• **Requirements**
A – In the forum excerpt on IRON router registration, rewrite the paragraph beginning "Maybe you could get the whole thing into 100 bytes" as a short list that keeps its figures.
B – In the forum excerpt on IRON router registration, how many bytes are given for the prefix that the IRON router is registering?
C – Continue the forum excerpt on IRON router registration, picking up after its final sentence about 1600 bits.

• **Page extract**
· · · · · · ·

I don't see how this would occur.  A given IRON router receives best
paths for each VP, so for VP(j) it will get a best path to (and IP
address of) either R(x) or R(y).

> Now, for IRON router R(i) that is the provider for 100K PI
> prefixes delegated from VP(j), R(i) needs to send a "bubble"
> to both R(x) and R(y) for each PI prefix. 

Its no-doubt a relief to less muscle-bound scalable routing
architectures that the routers of IRON-RANGER are hurling about
merely "bubbles" rather than something with greater impact!

> That would amount to 200K bubbles every 600 sec, or 333
> bubbles/sec.  If each bubble is 100bytes, the total bandwidth
> required for updating all of the 100K PI prefixes is 260Kbps.

I am not sure each registration "bubble" would only be 100 bytes of
protocol-level data.  You need to specify, for IPv6:

  1 - The IP address of the IRON sending the registration (16 bytes).

  2 - The prefix the IRON router is registering (18 bytes).

  3 - Nonces and other stuff which invariably accompany messages
      such as this (10 to 20 bytes?).

  4 - Authentication material, such as a digital signature for the
      above, including the public key of the signer (the
      IRON router itself?) and a pointer to one or more PKI CAs or
      whatever so the VP router can ascertain that this really is
      the public key of the signer.  These will be FQDNs - lets
      say 50 bytes or so.

Maybe you could get the whole thing into 100 bytes.  Then add the
IPv6 header - 40 bytes - and a UDP header 8 bytes - and we are up to
about 150 bytes already.  Add in L2 headers - Ethernet is 46 octets -
 and we are up to 200 bytes.  Multiply by 8 and this is 1600 bits.

· · · · · · ·

• **Data records**
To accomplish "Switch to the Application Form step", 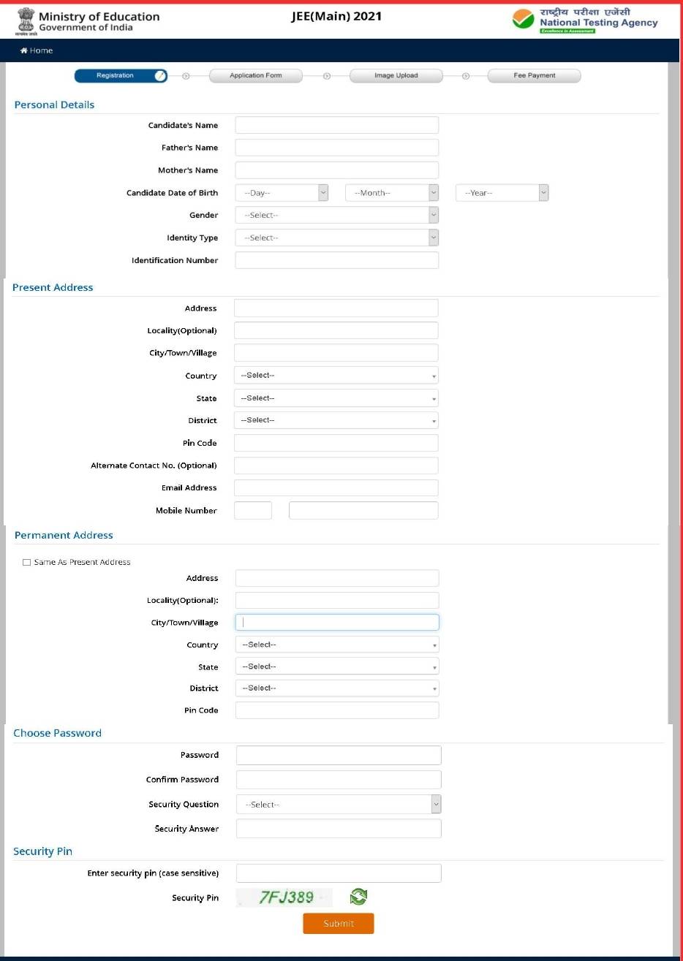I will pyautogui.click(x=256, y=75).
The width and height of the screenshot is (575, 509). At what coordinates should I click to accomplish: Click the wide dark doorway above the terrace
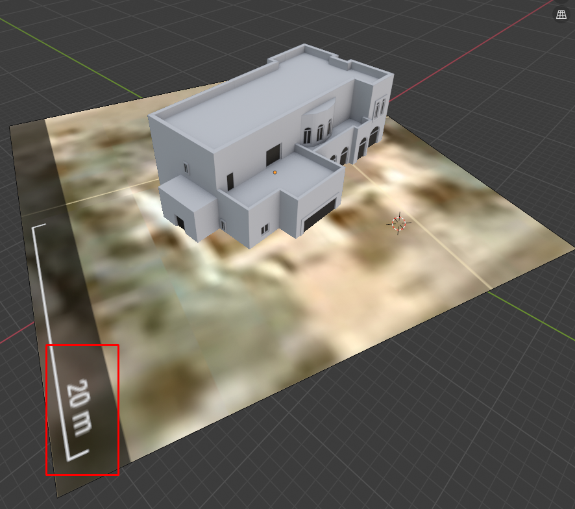pos(273,155)
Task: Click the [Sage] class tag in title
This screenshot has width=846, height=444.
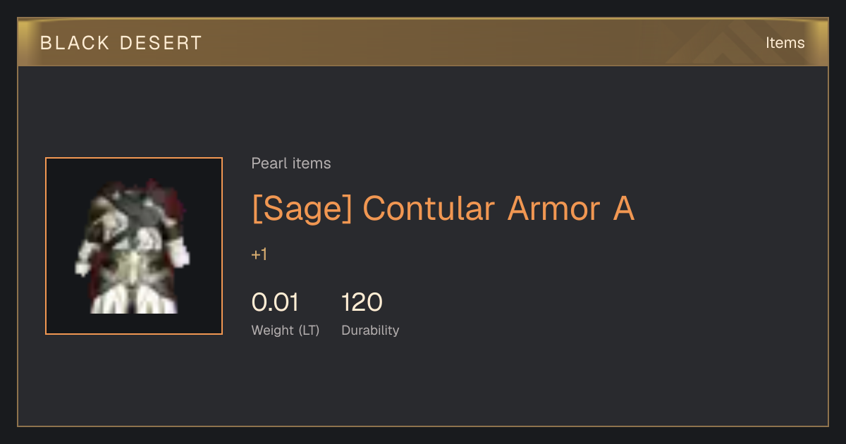Action: [x=302, y=209]
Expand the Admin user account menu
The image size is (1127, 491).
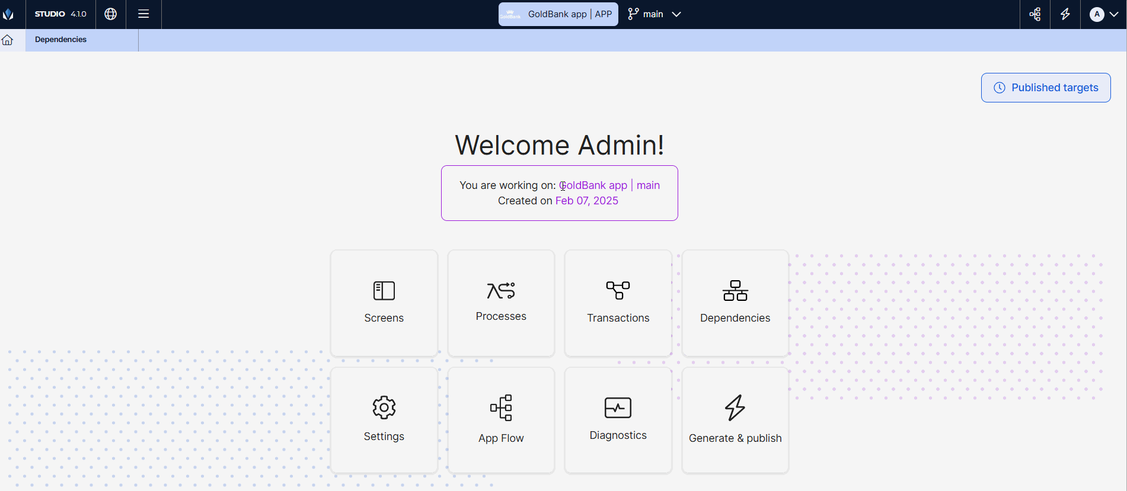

· · · · · · ·

• **Expected responses**
A –
- The registration data might fit into 100 bytes.
- Adding the IPv6 header (40 bytes) and a UDP header (8 bytes) brings it to about 150 bytes.
- Adding L2 headers (Ethernet is 46 octets) brings it to about 200 bytes.
- Multiplied by 8, that is 1600 bits.

B – 18 bytes.

C –
  1600 x 333 = 532,800 bits/sec ~=0.5Mbps

This is the bandwidth of incoming packets to R(x) and likewise for
R(y) in your description.   This is assuming a two IRON routers
("200k bubbles every 600 sec") per I-R PI prefix.

But your description varies from mine already in two other important
respects.

Firstly, if these VP-advertising routers are to operate properly like
DITRs or PTRs, they needs to be a lot more than 2 of them per VP.
Let's say 20.  Maybe 10 would be acceptable, maybe more - but 20 will
do.  Let's call them RVP(j, 0) to RVP(j, 19) where, in your example:

  R(x) == RVP(j, 0)
  R(y) == RVP(j, 1)

Secondly, I don't see how R(i) could discover the IP addresses of
more than one of this set of 20 routers.

In my model, if it could be shown how routers such as R(i) which
handle the 100k I-R PI prefixes in VP(j) could discover all the 20
routers RVP(j, 0) to RVP(j, 19), then each of these 20 routers has
this incoming bandwidth.

> Now, let's say that each PI prefix is multihomed to 2 providers,
> then we get 2x the message traffic for 520Kbps total for the
> bubbles needed to keep the 100K PI prefixes refreshed.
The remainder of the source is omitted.